— WHAT YOU WILL DO —
Beginning at the line that holds "You are a computer-use agent. This" and continuing to the last line of the data below, transcribe every line word for word, without pictures.

------------------------------------------------------------

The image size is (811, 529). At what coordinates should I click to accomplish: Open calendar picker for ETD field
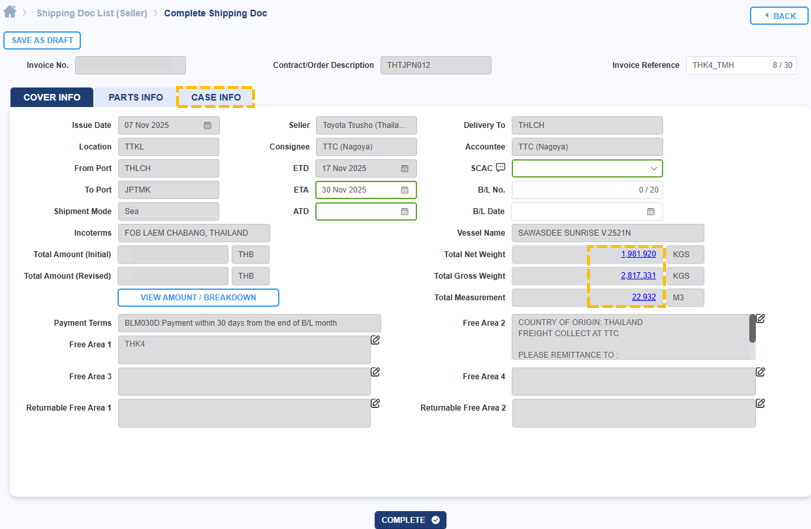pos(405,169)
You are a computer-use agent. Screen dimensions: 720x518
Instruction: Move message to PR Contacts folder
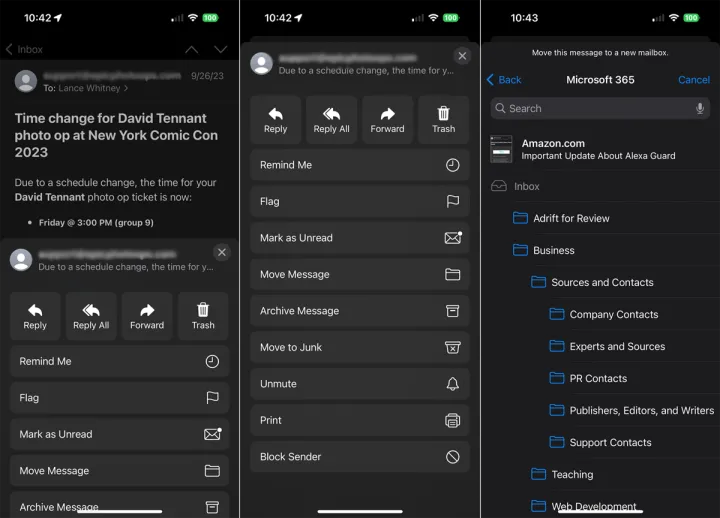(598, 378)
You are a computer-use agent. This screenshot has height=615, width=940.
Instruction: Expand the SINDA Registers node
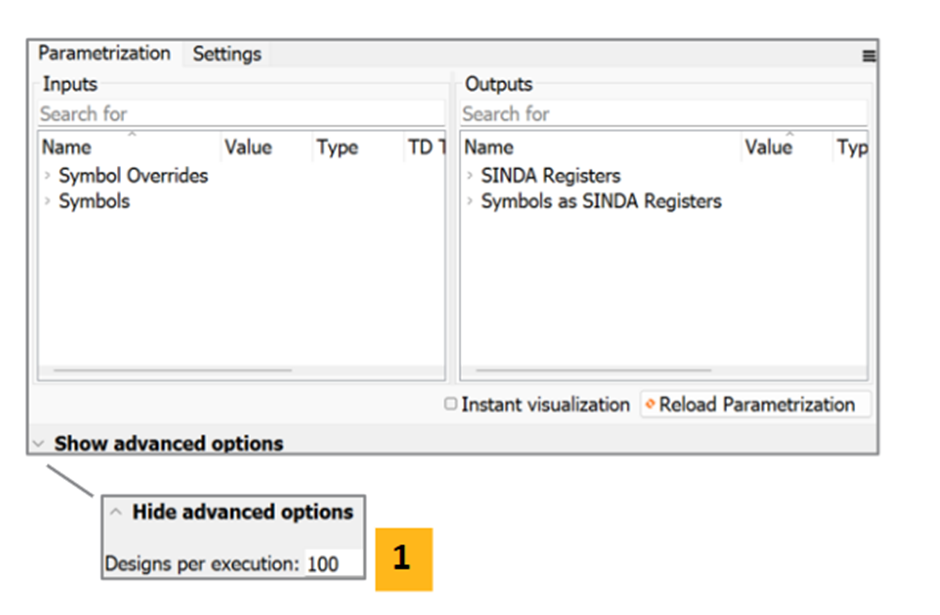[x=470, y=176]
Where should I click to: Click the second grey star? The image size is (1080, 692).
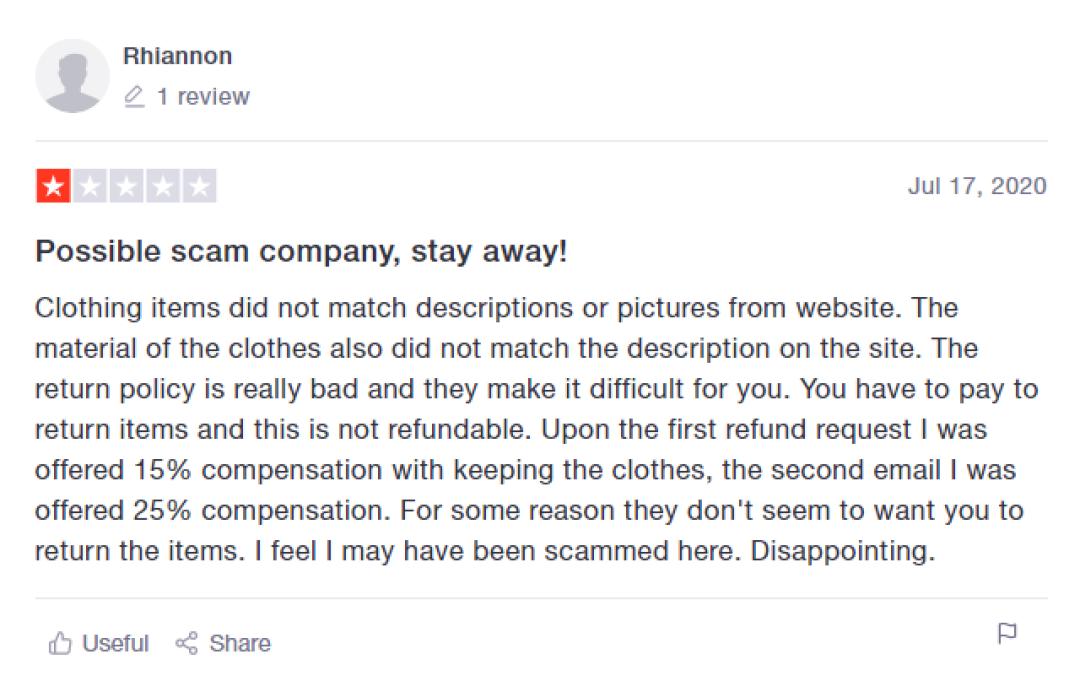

------------------------------------------------------------

— EXERCISE ANSWER —
You are a computer-use agent. This screenshot has height=615, width=940.
Instruction: Expand the SINDA Registers node
[x=470, y=176]
Where should I click to: Click the second grey star? The image size is (1080, 692).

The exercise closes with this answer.